EXPOSITION : Sur les traces de Pierre Argo

Depuis une semaine, 45 toiles signées Pierre Argo ornent les murs de deux salles de la galerie du Mahatma Gandhi Institute (MGI) à Moka. À 70 ans, après 50 ans de carrière il a choisi de faire voyager le visiteur sur la trame de sa vie. Incursion dans son univers.
Un fer forgé, une ancienne balustrade ou des frises d’une maison coloniale, l’indépendance du pays, des bambous, des fleurs, le développement durable, des hommes et des femmes… Le plasticien nous livre une magnifique oeuvre de 45 toiles à dimension variée qui parlent de différentes périodes de sa vie. Toutes ont été réalisées pendant les trois dernières années : certaines à Rose-Hill où il réside quand il est de retour au pays natal, d’autres à Sainte-Geneviève, en France où il vit avec sa femme et d’autres encore lors de ses multiples voyages. Car Pierre Argo ne s’arrête jamais. « Une petite toile se porte facilement dans la valise », dit-il. Il se passionne de tout, que ce soit une thématique d’actualité, un projet en vue, une idée, une image, un objet mis à la poubelle…

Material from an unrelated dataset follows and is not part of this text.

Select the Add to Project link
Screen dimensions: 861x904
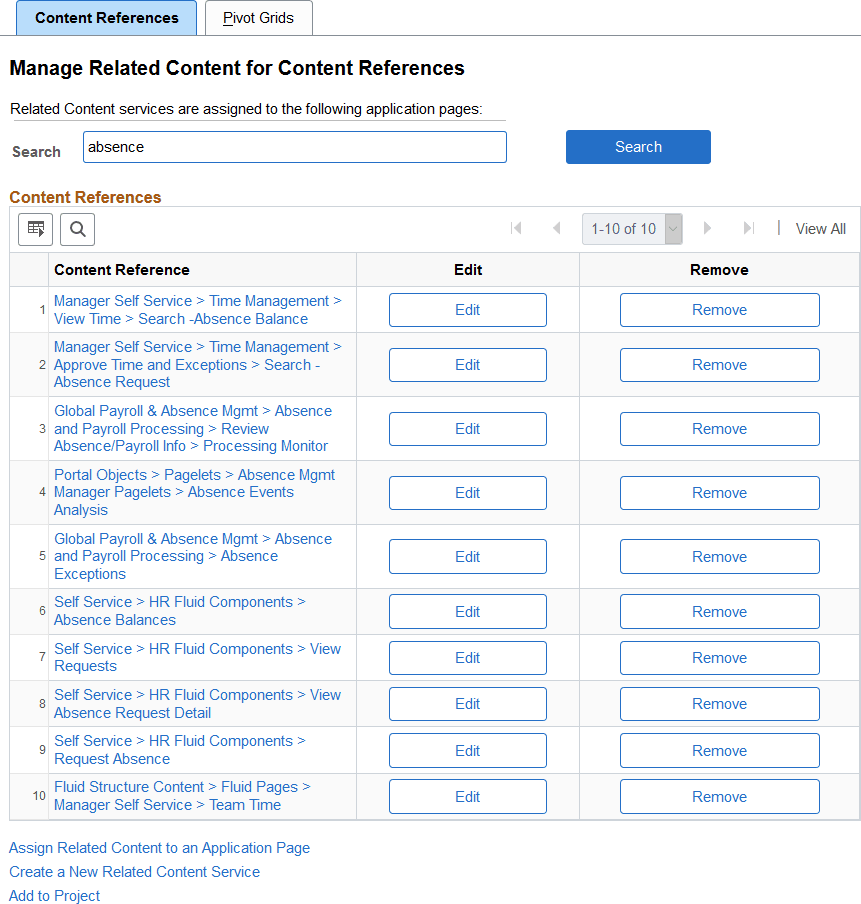pos(54,895)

S’il a débuté dans le figuratif, croquant très jeune, à l’âge de quatre ans, les bateaux dans la rade vus de Fort-George, après un atelier de Beaux-Arts avec le photographe et plasticien allemand Siegfried Sammer, à 15 ans, l’artiste est mis sur la voie de l’abstraction. « Siegfried Sammer nous initiait déjà à ces techniques à l’époque », affirme-t-il. « Depuis les années 80, je fais de l’abstrait ». Il privilégie le mix-media pour s’exprimer. « J’aime les matières. Cela donne de la substance ». Collage, peinture acrylique ou huile, encre, estampes sont quelques-unes des techniques dont il fait usage.

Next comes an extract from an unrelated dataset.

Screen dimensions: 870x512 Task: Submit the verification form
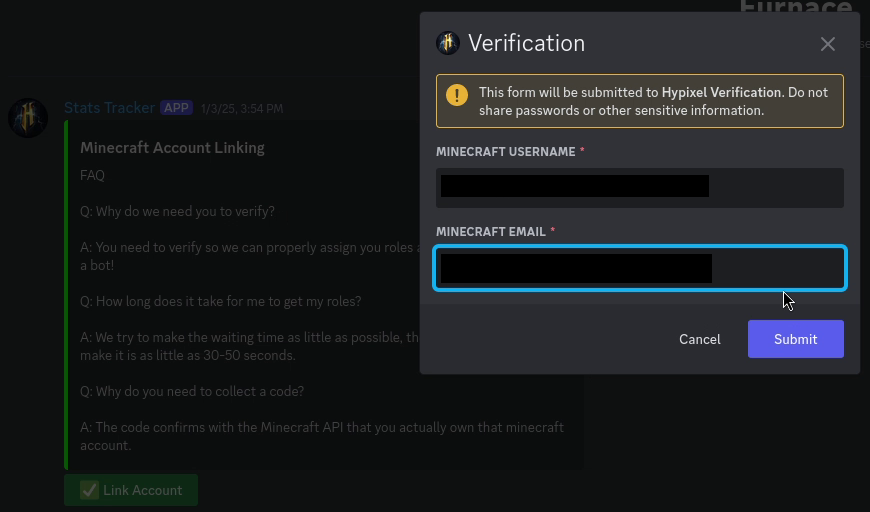pos(795,339)

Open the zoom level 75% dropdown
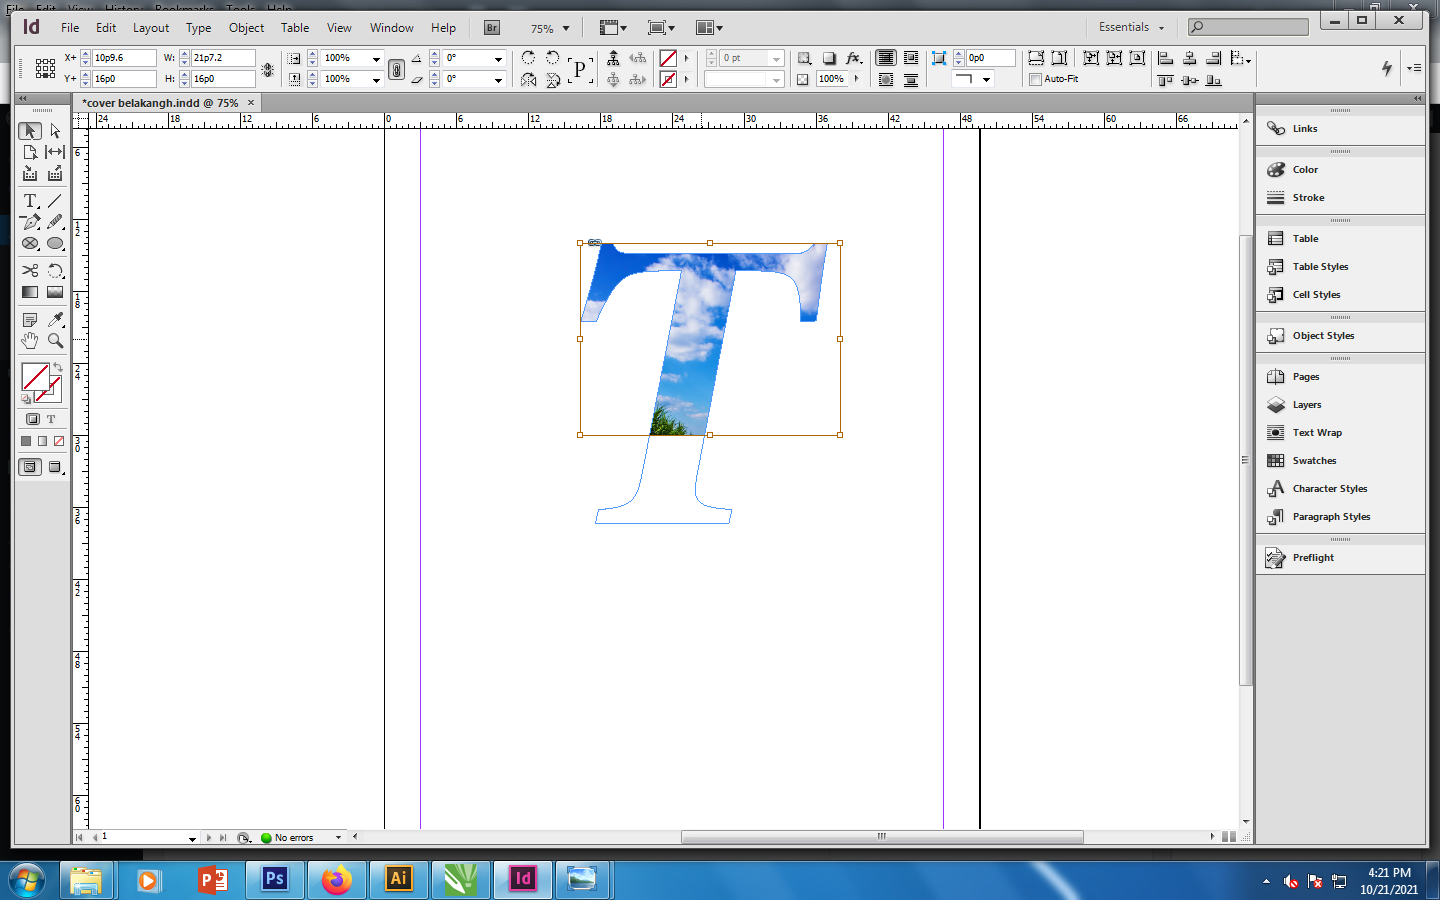tap(566, 29)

À première vue, de nombreuses toiles de Pierre Argo peuvent sembler difficiles à comprendre puisque l’on ne discerne pas forcement des référents. Cependant les formes, les couleurs et les textures ne gênent pas. Bien au contraire, l’harmonie dégagée invite même à la contemplation. L’artiste joue beaucoup avec le mélange de couleurs. Les trames et l’écriture font parties intégrantes de son travail. Deux moyens qui donnent à la fois une assise à l’ouvrage et le rendent aérien. « La vie est faite de trames et de tuyaux : de veines pour irriguer le coeur et le corps, des tuyaux pour amener l’eau à la maison, le tube digestif… Sans les tuyaux rien n’existerait », observe Pierre Argo.

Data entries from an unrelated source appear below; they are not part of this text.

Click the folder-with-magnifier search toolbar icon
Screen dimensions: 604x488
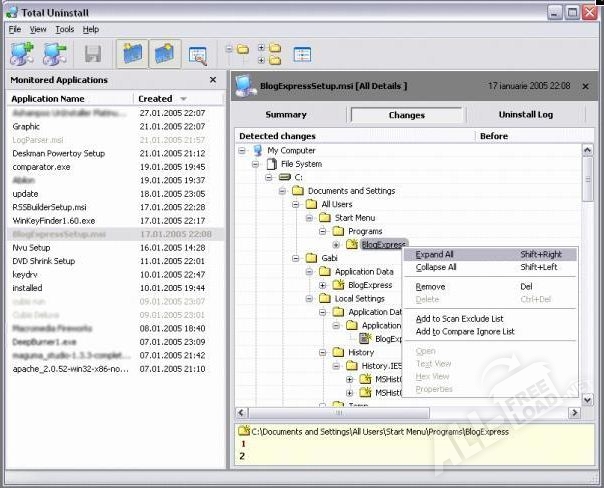pos(198,54)
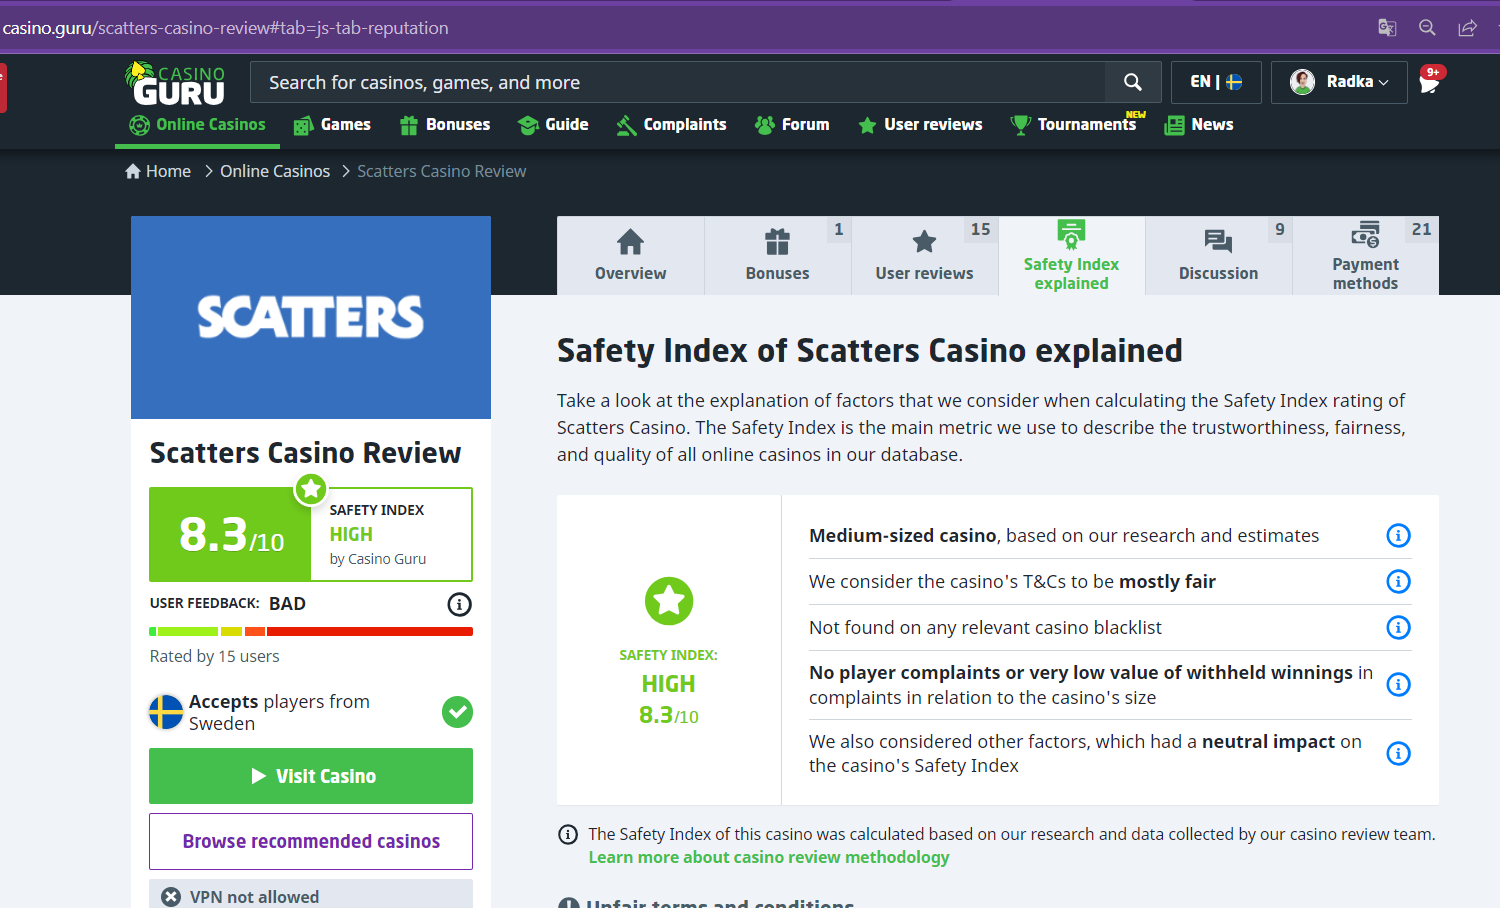This screenshot has height=908, width=1500.
Task: Expand the Radka user menu
Action: [x=1339, y=82]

Il aime travailler sur du tissu imprimé ou tout autre support présentant des trames. Ainsi, une vieille chemise, un pull over, les veines d’un bout de bois, une dentelle, l’empreinte de semelles peuvent donner le fil conducteur à une image en devenir. Pour la toile Le recensement, Pierre Argo a peint sur une chemise qu’il a achetée en Afrique et qui présente une trame de tête. Il y a aussi l’exemple de la toile présentant les trois femmes qui dansent. L’artiste exploite judicieusement la trame des pois pour évoquer le mouvement, les rondeurs, l’ombre et la lumière.
Photographe professionnel ayant réalisé de nombreuses photographies aériennes, Pierre Argo nourrit son imaginaire de plasticien de cette autre passion qui est aussi son gagne-pain et qu’il a appris aux côtés de Siegfried Sammer. « Je fais des plans aériens et donc, je vois beaucoup de choses. Tout cela (les trames, les formes et les couleurs), on le trouve dans la nature. Le graphisme des champs par exemple est incroyable », affirme-t-il.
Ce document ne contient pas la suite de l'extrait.